┏━━
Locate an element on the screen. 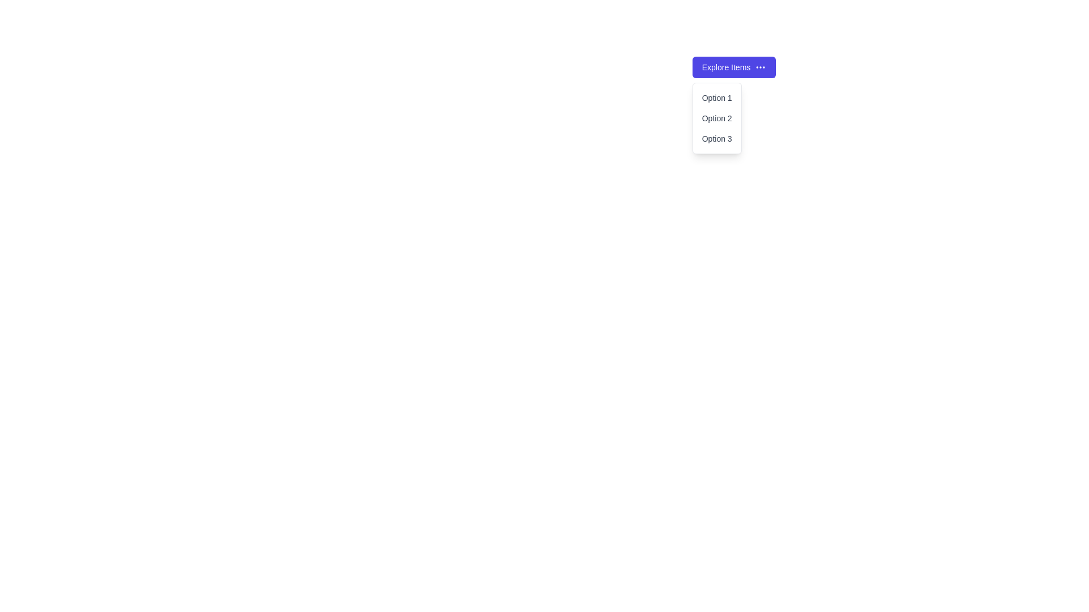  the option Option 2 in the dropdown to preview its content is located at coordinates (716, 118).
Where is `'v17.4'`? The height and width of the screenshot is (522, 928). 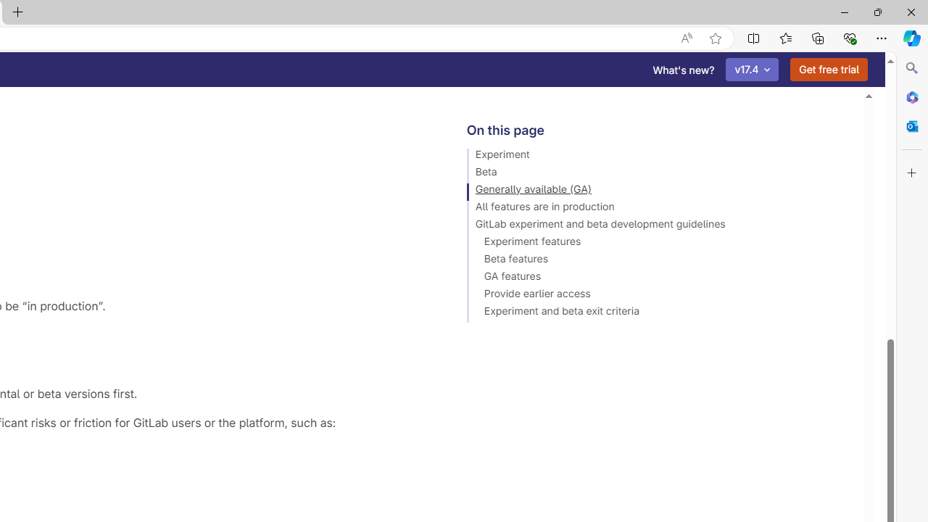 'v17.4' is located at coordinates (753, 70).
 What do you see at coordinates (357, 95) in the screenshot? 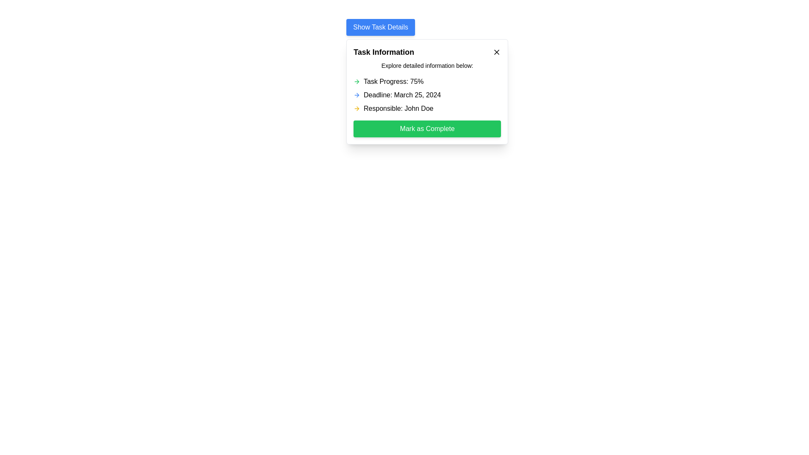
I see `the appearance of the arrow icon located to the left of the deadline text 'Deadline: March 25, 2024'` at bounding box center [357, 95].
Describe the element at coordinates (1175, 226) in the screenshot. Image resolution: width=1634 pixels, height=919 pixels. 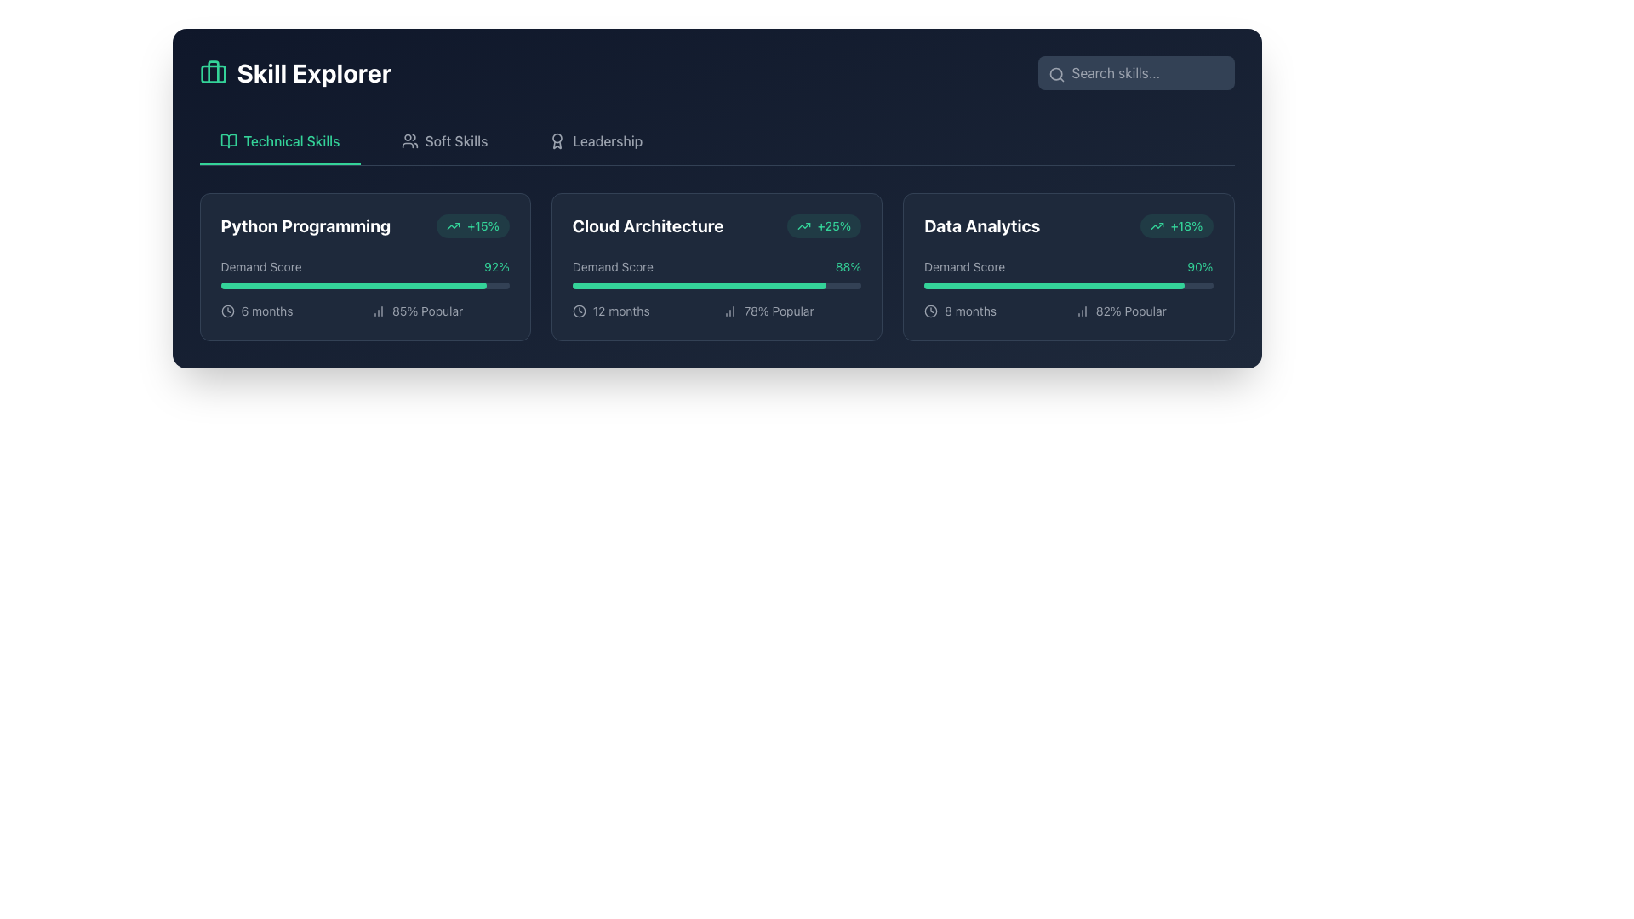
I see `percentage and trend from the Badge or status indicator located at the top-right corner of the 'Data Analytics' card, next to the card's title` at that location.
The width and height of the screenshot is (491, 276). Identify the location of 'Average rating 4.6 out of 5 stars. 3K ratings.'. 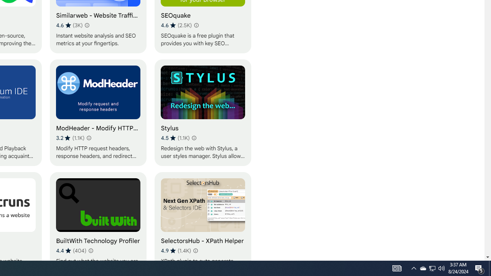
┗━━
**THE TASK:**
Starting at the line that contains "Describe the element" and stopping after the line that contains "at that location.", copy out those entries again word for word. Leave out the pictures.

**FINISHED EXERCISE:**
Describe the element at coordinates (1175, 226) in the screenshot. Image resolution: width=1634 pixels, height=919 pixels. 
I see `percentage and trend from the Badge or status indicator located at the top-right corner of the 'Data Analytics' card, next to the card's title` at that location.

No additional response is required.